## The exercise
Present the lines as a Markdown table with the columns No. and Text, beginning at the line that contains "Screen dimensions: 780x556" and stopping after the line that contains "pos(196,277)". Number each line and omit blank lines.

(Element lookup rows)
#####

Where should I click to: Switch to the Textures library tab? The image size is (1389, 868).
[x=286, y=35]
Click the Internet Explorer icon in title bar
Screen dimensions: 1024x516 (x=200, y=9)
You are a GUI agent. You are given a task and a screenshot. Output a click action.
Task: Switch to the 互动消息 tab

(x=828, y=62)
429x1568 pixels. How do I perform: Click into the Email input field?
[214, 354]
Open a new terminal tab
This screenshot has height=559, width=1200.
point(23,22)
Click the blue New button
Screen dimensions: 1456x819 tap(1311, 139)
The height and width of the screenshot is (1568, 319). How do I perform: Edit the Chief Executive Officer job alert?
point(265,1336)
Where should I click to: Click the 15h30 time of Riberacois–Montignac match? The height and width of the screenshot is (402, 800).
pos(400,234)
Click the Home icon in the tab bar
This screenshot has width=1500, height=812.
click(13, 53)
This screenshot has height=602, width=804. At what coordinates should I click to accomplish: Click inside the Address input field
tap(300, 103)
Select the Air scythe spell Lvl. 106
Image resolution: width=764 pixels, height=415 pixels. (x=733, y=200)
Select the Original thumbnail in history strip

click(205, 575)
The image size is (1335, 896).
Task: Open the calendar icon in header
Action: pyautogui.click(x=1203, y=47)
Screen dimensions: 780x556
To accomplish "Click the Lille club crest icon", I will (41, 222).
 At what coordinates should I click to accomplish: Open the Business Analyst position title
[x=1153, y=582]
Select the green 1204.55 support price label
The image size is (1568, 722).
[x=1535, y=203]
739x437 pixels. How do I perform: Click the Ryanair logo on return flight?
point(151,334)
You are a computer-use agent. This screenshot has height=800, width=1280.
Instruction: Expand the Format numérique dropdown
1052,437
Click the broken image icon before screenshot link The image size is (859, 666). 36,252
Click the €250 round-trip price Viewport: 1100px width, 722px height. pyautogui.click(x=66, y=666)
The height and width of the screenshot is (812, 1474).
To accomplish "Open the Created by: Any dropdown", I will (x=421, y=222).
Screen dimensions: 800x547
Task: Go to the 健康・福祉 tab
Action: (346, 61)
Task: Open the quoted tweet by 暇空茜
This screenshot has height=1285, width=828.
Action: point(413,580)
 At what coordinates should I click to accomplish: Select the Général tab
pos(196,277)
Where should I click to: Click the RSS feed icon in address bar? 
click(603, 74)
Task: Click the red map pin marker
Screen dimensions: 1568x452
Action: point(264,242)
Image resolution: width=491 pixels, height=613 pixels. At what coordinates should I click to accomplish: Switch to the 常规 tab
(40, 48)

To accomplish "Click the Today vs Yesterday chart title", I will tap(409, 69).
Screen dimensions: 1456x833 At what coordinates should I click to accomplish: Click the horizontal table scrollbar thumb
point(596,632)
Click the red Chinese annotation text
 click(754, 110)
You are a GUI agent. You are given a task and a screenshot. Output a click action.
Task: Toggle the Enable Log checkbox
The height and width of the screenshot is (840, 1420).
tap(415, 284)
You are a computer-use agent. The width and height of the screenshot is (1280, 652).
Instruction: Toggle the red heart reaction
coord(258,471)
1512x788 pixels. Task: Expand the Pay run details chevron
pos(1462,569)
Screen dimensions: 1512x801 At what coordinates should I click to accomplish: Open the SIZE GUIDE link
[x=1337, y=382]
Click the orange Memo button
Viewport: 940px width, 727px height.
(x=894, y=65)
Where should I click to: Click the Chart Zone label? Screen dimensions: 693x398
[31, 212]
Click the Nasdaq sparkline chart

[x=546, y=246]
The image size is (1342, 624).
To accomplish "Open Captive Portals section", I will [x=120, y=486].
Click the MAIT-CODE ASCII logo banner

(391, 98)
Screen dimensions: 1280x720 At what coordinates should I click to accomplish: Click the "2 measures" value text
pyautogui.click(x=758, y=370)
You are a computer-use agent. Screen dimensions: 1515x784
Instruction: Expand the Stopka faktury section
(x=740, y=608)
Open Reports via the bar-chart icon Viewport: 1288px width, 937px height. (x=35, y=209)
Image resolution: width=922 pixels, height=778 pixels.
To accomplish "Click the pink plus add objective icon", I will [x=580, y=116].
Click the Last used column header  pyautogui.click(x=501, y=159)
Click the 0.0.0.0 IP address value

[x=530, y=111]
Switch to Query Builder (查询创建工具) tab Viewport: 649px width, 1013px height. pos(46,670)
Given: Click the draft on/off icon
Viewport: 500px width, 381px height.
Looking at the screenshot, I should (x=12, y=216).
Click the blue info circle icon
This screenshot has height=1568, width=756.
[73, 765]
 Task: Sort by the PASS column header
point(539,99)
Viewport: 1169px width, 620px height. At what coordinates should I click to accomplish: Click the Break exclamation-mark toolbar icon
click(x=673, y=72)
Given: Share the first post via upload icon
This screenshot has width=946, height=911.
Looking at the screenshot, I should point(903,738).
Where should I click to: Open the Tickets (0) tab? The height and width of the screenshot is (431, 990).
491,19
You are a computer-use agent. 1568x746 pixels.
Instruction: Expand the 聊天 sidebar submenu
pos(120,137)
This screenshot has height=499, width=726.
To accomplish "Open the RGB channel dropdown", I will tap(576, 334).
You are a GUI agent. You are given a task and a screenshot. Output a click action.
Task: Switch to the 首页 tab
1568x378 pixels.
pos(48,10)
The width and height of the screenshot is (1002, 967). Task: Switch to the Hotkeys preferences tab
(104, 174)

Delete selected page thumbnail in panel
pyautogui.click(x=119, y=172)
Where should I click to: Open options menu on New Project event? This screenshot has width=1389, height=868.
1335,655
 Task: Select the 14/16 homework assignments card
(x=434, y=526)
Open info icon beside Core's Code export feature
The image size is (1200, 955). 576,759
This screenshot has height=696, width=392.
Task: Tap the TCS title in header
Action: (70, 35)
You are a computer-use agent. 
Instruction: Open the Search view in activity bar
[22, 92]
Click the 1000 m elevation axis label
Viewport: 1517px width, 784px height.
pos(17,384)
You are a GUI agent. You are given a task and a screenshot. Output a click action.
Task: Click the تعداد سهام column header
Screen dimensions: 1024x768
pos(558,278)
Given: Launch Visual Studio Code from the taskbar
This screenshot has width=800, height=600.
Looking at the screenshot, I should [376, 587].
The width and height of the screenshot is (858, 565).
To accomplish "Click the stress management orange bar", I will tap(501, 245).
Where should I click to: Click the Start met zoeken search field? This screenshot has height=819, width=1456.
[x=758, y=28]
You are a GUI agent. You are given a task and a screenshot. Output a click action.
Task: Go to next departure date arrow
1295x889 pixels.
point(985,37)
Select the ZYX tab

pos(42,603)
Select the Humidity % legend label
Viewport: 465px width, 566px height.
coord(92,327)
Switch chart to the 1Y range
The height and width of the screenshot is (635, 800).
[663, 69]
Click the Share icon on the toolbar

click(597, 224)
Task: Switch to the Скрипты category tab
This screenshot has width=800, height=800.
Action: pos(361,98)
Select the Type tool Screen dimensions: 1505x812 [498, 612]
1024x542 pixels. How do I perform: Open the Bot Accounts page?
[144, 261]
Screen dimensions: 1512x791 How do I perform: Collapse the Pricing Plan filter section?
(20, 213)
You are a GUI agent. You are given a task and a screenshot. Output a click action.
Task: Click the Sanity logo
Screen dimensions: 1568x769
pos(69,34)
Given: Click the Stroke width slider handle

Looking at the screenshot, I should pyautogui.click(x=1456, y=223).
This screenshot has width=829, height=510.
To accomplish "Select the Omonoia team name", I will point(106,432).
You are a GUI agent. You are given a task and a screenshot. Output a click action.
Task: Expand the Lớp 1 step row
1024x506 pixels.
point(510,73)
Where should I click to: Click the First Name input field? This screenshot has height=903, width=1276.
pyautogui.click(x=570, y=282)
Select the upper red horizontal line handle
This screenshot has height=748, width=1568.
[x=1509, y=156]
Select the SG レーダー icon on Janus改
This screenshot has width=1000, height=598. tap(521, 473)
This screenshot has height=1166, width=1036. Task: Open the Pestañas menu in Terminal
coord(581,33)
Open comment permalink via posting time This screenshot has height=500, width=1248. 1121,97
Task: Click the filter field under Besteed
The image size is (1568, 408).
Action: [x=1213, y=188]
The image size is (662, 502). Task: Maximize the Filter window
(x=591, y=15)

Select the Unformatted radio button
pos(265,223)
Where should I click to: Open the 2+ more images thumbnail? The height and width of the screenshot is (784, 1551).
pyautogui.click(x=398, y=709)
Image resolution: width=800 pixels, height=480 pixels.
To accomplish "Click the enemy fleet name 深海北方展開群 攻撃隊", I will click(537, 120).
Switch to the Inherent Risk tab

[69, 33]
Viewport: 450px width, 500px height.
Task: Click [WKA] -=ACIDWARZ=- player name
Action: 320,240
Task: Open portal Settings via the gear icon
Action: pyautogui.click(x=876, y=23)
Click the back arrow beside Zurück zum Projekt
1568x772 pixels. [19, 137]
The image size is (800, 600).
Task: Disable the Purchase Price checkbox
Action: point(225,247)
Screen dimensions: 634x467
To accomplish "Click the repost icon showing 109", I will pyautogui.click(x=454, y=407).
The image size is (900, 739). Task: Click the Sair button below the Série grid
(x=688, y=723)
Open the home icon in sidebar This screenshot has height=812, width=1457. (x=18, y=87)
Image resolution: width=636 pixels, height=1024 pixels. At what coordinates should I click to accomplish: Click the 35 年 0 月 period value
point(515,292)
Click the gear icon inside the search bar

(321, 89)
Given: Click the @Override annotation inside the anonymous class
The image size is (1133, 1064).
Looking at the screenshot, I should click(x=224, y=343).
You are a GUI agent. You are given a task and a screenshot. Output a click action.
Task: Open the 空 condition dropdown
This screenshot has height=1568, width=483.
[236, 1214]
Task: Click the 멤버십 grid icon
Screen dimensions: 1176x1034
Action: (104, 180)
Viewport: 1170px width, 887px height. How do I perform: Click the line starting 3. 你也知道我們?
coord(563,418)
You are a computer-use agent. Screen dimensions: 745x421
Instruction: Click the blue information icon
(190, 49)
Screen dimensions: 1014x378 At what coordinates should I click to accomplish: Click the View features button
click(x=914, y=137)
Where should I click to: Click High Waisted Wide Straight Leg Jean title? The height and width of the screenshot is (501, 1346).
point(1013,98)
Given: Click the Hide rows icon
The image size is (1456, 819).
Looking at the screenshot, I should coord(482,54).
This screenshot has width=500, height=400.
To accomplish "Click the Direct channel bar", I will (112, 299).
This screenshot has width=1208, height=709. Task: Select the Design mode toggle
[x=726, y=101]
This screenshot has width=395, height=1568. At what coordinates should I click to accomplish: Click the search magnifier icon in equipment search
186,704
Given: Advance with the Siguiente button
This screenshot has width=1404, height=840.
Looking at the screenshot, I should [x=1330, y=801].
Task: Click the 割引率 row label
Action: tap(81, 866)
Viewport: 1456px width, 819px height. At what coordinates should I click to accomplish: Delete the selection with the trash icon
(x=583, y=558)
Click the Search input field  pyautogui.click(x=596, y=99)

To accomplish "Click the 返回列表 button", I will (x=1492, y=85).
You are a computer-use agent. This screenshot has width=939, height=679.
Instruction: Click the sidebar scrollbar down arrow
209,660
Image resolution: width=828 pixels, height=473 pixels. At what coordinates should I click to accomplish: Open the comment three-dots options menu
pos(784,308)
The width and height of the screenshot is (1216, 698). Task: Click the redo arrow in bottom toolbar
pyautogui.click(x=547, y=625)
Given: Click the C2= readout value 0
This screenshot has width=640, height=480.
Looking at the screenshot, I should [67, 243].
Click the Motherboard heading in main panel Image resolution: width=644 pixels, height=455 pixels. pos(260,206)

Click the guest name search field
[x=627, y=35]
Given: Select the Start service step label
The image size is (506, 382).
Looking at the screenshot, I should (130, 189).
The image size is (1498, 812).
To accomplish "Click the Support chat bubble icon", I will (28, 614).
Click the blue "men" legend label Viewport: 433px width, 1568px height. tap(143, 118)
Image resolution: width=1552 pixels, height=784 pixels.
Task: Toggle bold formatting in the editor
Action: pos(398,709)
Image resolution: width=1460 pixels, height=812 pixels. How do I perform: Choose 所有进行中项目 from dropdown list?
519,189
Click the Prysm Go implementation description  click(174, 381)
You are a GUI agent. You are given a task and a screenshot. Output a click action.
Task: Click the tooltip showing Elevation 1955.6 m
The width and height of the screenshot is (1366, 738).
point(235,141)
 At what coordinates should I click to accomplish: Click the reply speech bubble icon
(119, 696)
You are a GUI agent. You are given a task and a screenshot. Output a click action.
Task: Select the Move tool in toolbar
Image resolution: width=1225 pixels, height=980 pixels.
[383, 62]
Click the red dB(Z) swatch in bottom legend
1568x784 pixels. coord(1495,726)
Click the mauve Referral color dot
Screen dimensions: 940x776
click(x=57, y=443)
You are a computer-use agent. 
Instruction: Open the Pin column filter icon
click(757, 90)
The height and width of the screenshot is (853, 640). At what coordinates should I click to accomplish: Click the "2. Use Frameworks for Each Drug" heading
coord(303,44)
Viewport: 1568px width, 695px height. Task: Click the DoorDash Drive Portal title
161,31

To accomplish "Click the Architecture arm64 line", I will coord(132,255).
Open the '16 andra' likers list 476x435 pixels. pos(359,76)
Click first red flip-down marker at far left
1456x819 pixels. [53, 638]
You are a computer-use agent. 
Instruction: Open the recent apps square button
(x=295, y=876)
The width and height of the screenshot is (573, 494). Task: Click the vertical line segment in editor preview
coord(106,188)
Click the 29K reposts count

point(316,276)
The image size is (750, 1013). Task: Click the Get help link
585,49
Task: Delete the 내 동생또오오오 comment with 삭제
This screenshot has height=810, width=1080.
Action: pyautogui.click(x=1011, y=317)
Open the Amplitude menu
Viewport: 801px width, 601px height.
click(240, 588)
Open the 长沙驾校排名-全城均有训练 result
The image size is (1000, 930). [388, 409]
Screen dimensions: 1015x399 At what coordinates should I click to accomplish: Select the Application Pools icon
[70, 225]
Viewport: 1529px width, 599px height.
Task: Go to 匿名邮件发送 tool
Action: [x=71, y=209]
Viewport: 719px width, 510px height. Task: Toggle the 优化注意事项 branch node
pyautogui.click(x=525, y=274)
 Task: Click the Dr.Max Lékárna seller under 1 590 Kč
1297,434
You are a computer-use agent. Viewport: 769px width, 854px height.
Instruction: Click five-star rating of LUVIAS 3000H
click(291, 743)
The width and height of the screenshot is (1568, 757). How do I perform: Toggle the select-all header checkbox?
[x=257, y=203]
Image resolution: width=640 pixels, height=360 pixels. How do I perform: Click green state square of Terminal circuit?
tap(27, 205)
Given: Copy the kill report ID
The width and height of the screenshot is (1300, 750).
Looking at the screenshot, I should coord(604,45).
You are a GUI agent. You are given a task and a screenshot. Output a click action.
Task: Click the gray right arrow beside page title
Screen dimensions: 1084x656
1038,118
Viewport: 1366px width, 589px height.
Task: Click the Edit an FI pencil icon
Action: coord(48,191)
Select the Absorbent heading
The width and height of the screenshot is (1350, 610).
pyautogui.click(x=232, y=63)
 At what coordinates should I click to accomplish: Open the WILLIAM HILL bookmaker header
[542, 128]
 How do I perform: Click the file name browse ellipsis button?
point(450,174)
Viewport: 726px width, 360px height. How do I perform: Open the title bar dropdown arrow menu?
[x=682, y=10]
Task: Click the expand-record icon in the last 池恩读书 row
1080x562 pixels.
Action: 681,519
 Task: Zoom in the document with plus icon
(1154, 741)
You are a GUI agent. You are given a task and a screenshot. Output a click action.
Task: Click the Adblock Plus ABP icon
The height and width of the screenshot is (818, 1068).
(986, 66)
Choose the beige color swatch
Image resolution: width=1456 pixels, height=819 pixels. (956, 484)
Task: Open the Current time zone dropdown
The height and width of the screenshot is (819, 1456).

#####

## Answer to this exercise
| No. | Text |
|---|---|
| 1 | Screen dimensions: 780x556 |
| 2 | To accomplish "Click the Lille club crest icon", I will (41, 222). |
| 3 |  At what coordinates should I click to accomplish: Open the Business Analyst position title |
| 4 | [x=1153, y=582] |
| 5 | Select the green 1204.55 support price label |
| 6 | The image size is (1568, 722). |
| 7 | [x=1535, y=203] |
| 8 | 739x437 pixels. How do I perform: Click the Ryanair logo on return flight? |
| 9 | point(151,334) |
| 10 | You are a computer-use agent. This screenshot has height=800, width=1280. |
| 11 | Instruction: Expand the Format numérique dropdown |
| 12 | 1052,437 |
| 13 | Click the broken image icon before screenshot link The image size is (859, 666). 36,252 |
| 14 | Click the €250 round-trip price Viewport: 1100px width, 722px height. pyautogui.click(x=66, y=666) |
| 15 | The height and width of the screenshot is (812, 1474). |
| 16 | To accomplish "Open the Created by: Any dropdown", I will (x=421, y=222). |
| 17 | Screen dimensions: 800x547 |
| 18 | Task: Go to the 健康・福祉 tab |
| 19 | Action: (346, 61) |
| 20 | Task: Open the quoted tweet by 暇空茜 |
| 21 | This screenshot has height=1285, width=828. |
| 22 | Action: point(413,580) |
| 23 |  At what coordinates should I click to accomplish: Select the Général tab |
| 24 | pos(196,277) |